Dyrektor katowickiej Caritas: jesteśmy otwarci na prawdziwych uchodźców
Głośnym echem odbiło się w świecie wezwanie papieża Franciszka, aby każda parafia przyjęła przynajmniej po jednej rodzinie uchodźców. Odpowiadając na ten apel arcybiskup metropolita katowicki Wiktor Skworc podkreślił, że szybką reakcją na potrzeby charytatywne, w tym również potrzeby uchodźców, jest Caritas Archidiecezji Katowickiej, działająca właśnie w parafiach. Rozmawiamy więc z księdzem dr Krzysztofem Bąkiem, dyrektorem Caritas Archidiecezji Katowickiej jak pomoc dla uchodźców realizowana jest w praktyce.

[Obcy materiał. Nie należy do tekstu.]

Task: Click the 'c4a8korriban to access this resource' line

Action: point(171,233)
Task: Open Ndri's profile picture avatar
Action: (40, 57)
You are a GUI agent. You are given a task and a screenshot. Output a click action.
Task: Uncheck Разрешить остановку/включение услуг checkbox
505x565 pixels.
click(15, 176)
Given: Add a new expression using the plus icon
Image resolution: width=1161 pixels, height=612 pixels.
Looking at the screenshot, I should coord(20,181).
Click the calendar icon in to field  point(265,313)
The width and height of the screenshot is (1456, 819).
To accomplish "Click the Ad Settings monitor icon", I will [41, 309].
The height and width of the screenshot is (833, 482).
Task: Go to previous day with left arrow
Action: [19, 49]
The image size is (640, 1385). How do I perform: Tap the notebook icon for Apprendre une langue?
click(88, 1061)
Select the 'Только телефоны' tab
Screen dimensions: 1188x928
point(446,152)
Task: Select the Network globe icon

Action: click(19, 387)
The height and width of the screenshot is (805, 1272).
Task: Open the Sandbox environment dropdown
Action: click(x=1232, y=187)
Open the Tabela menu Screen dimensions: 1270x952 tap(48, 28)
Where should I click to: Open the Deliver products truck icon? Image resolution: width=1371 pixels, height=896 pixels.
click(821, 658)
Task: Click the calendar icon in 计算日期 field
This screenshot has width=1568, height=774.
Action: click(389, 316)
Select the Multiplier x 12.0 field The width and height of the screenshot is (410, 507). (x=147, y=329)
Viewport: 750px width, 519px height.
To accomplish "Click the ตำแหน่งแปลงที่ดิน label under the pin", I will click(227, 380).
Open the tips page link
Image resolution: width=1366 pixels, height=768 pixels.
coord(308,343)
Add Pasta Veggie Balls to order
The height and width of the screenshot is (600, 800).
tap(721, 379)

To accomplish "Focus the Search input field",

Słowa arcybiskupa odbieram jako powierzenie Caritas koordynowania pomocy uchodźcom. Dobrze rozumuję?
Arcybiskup powiedział, że jako katolicy mamy być otwarci. I Caritas jako instytucja biskupa też ma być otwarta. Natomiast to nie my przyjmujemy uchodźców, tylko rząd. Jeżeli rząd da komukolwiek status uchodźcy, to umieszcza go w ośrodku dla uchodźców. To są ośrodki zamknięte, bądź pół zamknięte. Natomiast niektórzy z nich mogą mieszkać poza ośrodkami, i już niektóre rodziny tu i ówdzie w miastach mieszkają. I wtedy, jeśli jest taka potrzeba, jesteśmy w stanie szukać mieszkania dla tej rodziny, czy innej pomocy na zagospodarowanie. Tu jesteśmy otwarci, natomiast to nie jest tak, że nagle otworzymy ośrodek dla 100 uchodźców. Tego zrobić nie możemy, nie tędy droga. To jest wbrew prawu. Byłem w ubiegłym tygodniu w Warszawie na zebraniu z szefem Urzędu ds. Uchodźców i nam wyjaśnił całe procedury. Otóż uchodźcą nie jest ten, kto przybył do Polski i twierdzi, że chce być uchodźcą, ale uchodźcą jest ten, komu władze Polski dadzą taki dokument.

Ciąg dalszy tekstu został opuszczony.